Request 1: According to the graduation advice column, Calliope is the muse of what?

Selected passage:
==================================================
Column: Grand Grad Advice

Peer Muses Share Graduation Wisdom

 

            Art Linkletter, who had a teaching degree but left the classroom to make his career as a comedian on radio and later a newfangled invention called television, was perhaps at his best when interviewing children on “Kids Say the Darndest Things.”

 

            In truth, the show could have been called “Kids Say the Funniest Things.”

 

            This grainy black-and-white flashback came to mind the other day when, while researching something I cannot even now recall, I by chance – more specifically by wonderful, happy, serendipitous chance – happened across a website filled with insight and beauty and sage truth. Gradpic1

 

            The web page could be called “Kids Say the Wisest Things.” Instead, it is more appropriately and elegantly titled “Calliopeia” in honor of Calliope the “Fair Voiced” or “Beautiful Voiced” muse of epic poetry in Greek mythology.

 

The daughter of Zeus and Mnemosyne, Calliope is believed to have been Homer’s muse and the inspiration for the Odyssey and the Iliad, no less. Her lofty pedestal rose into the ozone.

 

Thanks to “Calliopeia” and its posted epigrams – “a pithy saying or remark expressing an idea in a clever, memorable and amusing way” – written by high school senior English students for their teacher “Bobbi,” Calliope today serves also as the muse for graduation wisdom. This is all the more fitting since Calliope is generally depicted holding a writing tablet or a book, or both, and wearing a crown of gold. In other words, she seems dressed to give a high school commencement address.
==================================================
Dataset extract:
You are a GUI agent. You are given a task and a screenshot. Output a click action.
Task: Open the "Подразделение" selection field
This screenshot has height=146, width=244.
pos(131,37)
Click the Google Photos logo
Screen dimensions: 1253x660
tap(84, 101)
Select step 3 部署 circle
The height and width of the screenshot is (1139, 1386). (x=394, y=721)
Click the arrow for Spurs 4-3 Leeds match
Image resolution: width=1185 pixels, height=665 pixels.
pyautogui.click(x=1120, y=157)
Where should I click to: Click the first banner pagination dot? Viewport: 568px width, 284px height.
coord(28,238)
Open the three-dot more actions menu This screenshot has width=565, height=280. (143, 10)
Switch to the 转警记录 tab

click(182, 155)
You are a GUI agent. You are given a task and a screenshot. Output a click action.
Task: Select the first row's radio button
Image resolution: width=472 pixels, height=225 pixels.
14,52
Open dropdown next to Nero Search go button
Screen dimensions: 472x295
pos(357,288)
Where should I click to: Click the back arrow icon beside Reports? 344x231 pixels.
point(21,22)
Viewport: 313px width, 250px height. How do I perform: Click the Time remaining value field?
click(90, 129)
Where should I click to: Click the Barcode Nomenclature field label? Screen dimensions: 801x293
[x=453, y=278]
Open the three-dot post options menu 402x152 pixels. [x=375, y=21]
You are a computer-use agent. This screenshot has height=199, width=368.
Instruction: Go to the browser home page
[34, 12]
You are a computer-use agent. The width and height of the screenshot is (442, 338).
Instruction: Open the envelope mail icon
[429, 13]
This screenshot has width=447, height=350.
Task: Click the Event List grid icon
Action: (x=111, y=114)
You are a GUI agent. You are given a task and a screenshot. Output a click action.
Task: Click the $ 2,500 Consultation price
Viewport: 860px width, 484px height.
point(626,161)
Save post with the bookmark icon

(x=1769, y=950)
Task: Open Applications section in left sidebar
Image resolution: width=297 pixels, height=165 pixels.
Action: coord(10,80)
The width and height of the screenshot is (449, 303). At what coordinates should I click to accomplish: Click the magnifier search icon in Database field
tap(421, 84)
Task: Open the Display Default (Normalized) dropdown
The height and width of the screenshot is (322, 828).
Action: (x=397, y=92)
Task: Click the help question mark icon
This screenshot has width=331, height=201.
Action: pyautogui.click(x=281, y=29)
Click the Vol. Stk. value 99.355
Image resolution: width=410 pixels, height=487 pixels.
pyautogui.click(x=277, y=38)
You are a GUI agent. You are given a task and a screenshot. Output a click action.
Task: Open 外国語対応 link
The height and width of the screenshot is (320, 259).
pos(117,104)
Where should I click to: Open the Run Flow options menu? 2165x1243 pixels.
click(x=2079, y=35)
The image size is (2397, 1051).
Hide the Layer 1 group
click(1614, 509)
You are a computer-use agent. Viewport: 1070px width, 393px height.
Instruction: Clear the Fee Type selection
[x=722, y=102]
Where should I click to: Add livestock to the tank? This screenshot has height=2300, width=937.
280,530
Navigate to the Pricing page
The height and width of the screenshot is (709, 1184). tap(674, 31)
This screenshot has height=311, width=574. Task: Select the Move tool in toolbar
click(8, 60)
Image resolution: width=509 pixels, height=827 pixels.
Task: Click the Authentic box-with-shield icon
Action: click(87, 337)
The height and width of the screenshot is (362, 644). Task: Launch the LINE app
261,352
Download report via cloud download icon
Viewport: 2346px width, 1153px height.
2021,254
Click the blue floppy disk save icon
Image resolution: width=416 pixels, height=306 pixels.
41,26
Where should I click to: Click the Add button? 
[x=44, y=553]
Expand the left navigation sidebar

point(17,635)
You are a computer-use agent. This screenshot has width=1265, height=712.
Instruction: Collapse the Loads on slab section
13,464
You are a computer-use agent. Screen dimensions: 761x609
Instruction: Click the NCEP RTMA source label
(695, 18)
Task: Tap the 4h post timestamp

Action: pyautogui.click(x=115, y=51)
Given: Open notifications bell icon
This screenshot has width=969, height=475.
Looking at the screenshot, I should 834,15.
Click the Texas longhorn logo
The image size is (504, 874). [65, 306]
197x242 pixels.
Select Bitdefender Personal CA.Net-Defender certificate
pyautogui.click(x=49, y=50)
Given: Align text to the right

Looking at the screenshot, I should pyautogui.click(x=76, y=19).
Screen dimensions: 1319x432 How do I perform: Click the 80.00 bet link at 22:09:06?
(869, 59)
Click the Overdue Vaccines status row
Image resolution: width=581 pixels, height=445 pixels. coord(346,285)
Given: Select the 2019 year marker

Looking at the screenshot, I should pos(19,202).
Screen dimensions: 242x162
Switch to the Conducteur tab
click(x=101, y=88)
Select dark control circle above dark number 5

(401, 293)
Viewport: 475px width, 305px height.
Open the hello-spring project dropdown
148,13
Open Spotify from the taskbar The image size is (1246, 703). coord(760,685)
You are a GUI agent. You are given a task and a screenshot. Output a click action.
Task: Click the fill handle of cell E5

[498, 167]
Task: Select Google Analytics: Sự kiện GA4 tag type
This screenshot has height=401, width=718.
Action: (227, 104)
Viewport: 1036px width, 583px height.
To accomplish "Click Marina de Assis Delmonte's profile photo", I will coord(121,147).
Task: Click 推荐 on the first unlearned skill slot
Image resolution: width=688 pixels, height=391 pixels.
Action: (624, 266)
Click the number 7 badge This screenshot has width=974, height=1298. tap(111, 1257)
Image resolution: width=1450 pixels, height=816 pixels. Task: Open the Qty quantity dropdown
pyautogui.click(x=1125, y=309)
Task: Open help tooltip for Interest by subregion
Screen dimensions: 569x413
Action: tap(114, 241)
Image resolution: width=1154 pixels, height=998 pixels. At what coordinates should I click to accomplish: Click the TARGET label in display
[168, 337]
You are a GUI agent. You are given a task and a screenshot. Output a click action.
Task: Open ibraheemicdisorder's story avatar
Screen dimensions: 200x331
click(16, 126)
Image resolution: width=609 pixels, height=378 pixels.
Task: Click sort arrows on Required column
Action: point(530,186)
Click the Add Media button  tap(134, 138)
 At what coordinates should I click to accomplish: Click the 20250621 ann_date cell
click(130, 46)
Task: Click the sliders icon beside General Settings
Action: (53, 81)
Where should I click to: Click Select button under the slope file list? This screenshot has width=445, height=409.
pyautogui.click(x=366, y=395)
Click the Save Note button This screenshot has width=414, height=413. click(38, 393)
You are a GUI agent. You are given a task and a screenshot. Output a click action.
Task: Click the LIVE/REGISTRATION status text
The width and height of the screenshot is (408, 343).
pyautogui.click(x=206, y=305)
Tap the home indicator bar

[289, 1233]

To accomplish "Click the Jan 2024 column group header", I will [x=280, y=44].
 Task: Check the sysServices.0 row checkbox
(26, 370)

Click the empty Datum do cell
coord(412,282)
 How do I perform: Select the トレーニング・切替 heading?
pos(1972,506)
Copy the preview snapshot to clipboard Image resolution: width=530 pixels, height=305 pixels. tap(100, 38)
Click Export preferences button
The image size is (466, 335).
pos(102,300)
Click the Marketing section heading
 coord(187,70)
==================================================
Request 2: Retype the records between the line holding "Select step 3 部署 circle" and the line holding "click(90, 129)", both included.

Expected output 1: Epic poetry in Greek mythology.

Expected output 2:
Select step 3 部署 circle
The height and width of the screenshot is (1139, 1386). (x=394, y=721)
Click the arrow for Spurs 4-3 Leeds match
Image resolution: width=1185 pixels, height=665 pixels.
pyautogui.click(x=1120, y=157)
Where should I click to: Click the first banner pagination dot? Viewport: 568px width, 284px height.
coord(28,238)
Open the three-dot more actions menu This screenshot has width=565, height=280. (143, 10)
Switch to the 转警记录 tab

click(182, 155)
You are a GUI agent. You are given a task and a screenshot. Output a click action.
Task: Select the first row's radio button
Image resolution: width=472 pixels, height=225 pixels.
14,52
Open dropdown next to Nero Search go button
Screen dimensions: 472x295
pos(357,288)
Where should I click to: Click the back arrow icon beside Reports? 344x231 pixels.
point(21,22)
Viewport: 313px width, 250px height. How do I perform: Click the Time remaining value field?
click(90, 129)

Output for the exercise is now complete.